No, non fa piangere, come troppi melensi film americani, commedie o tragedie che siano. Fa pensare. Ed è la miglior cosa mai fatta o scritta o detta contro il divorzio. Storia di un matrimonio ha una partenza lenta, e ti chiedi cosa mai potrà accadere, tra i due protagonisti, che hanno tutte le caratteristiche per piacerti: belli, neanche dannati, tutt’altro, gentili, appassionati, desiderosi di essere padre e madre, artisti ed eccentrici quel che basta per non essere noiosamente borghesi. Lei poi ha una mamma e una sorella quasi comiche, che adorano lui, e lo accolgono in una famiglia calorosa.
Eppure, qualcosa manca, e non sai che cosa, mai, fino alla fine. Puoi intuirlo, disattenzioni di lui, troppo preso dal suo lavoro, ambizioni e frustrazioni di lei, che deve rinunciare a qualche salto di carriera, ma tutto sommato, nulla di drammatico, nulla per cui valga la pena interrompere la storia di un amore, scelto, custodito, che ha regalato non solo fotografie, ma la felicità.
Quando finisce un amore? Quando non ti senti capito? Quando non riesci più a parlare, a comunicare i tuoi desideri, e a essere capito nei tuoi desideri? O finisce l’innamoramento, e il problema sei tu, a non sapere quel che vuoi, quel che davvero può darti la pienezza del vivere, con tutte le rinunce possibili. Una superba Scarlett Johansson, solo donna, mai diva, e un commovente Adam Driver finiscono per allontanarsi, rassegnandosi a lasciarsi andare, soffrendo, provando rimorso, ma cedendo alle logiche più usate.
Avvocati di grido, i migliori, e i più squali: lei assume una virago scatenata di successi a vendetta di amori mancati, lui un volgare quanto pratico sibilatore di cattiverie per finire in tribunale, e mettere a tema i soldi, quando ai due sposi interessava una cosa sola, continuare entrambi a voler bene e educare il loro bambino. È più facile distruggere che mettere insieme i cocci e farne un capolavoro, come nei vasi giapponesi più preziosi. In una deprimente successione di visite di assistenti sociali psicotiche, di carte bollate, di tira e molla con il figlio amato e conteso, il divorzio arriva.

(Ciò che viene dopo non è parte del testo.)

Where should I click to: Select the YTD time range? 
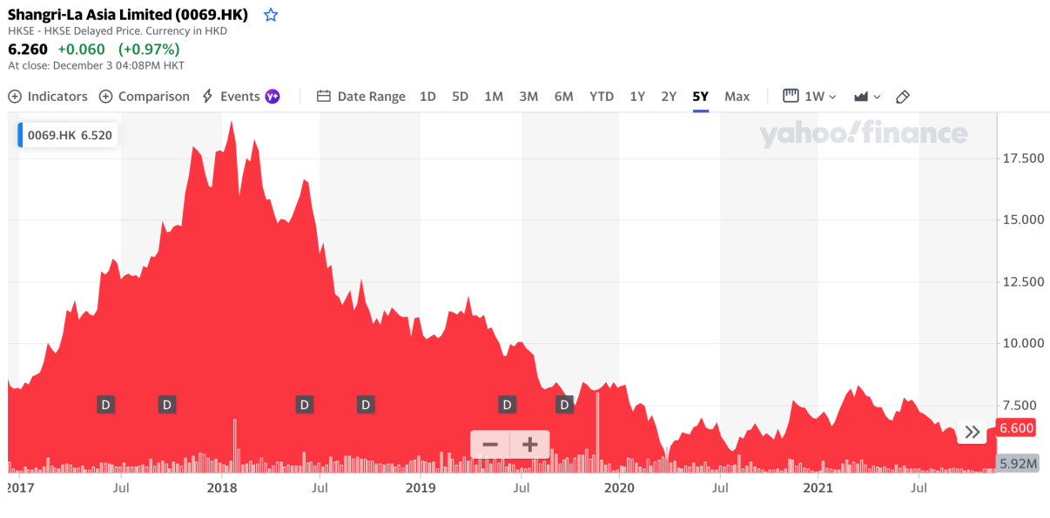tap(602, 97)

Lei soffre anche se dice con un sorriso tirato che adesso va finalmente alla grande (le ronza pure attorno un tipo ganzo), lui affranto arde dal bisogno di lei, che sola può compiere la sua sete di amore e di vita. Lo canta, davanti agli amici, in una serenata struggente che cade nel vuoto, perché lei non c’è più, non può ascoltare. Ma c’è il bambino: Harry è così capriccioso e triste, così dispettoso e triste, così piagnucoloso e triste, così incredulo e incapace di capire, ed è tutti i bambini del mondo, costretti a diventare merce di scambio per genitori immaturi e fragili.

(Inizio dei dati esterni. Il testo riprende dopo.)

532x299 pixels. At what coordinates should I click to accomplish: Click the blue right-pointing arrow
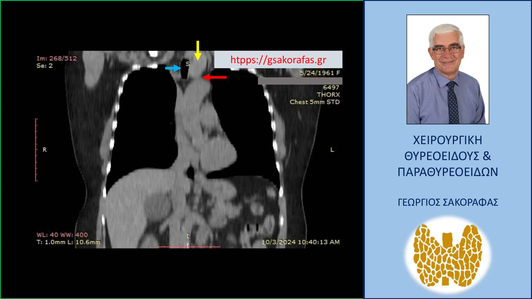coord(173,68)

Il film si chiude con il papà che scopre il figlio leggere uno scritto segreto della mamma, al suo amore. Dove dichiara tutto il bene e il bello che vede in lui. Non si rimettono insieme, ma si può sperare che il cinismo del mondo non soffochi questa scintilla di verità, che li fa piangere, e mostrare tenerezza l’un verso l’altra.
Strano che da Hollywood arrivi un film così. Sei nomination ai Golden Globes, strada spianata per gli Oscar: che non penso arriveranno, perché se si vuol capire, e non tocca essere troppo introspettivi, il film è un inno all’amore matrimoniale, uno schiaffo al pensiero comune per cui divorziare è meglio che tirare avanti, i figli non patiscono, devi rifarti una vita eccetera. Onore al coraggio di Noah Baumbach, regista, sceneggiatore, attore. Scorro le recensioni italiane: tutti concordi a parlare di capolavoro, qualcuno si spinge a definirlo “devastante”. E poi? Il giudizio qual è? Che il divorzio comunque è un diritto. Così recitano da bravi gli attori. Le domande vere, che pungono e scarnificano il cuore, e devastano avvero, si spera che se le faccia qualche spettatore.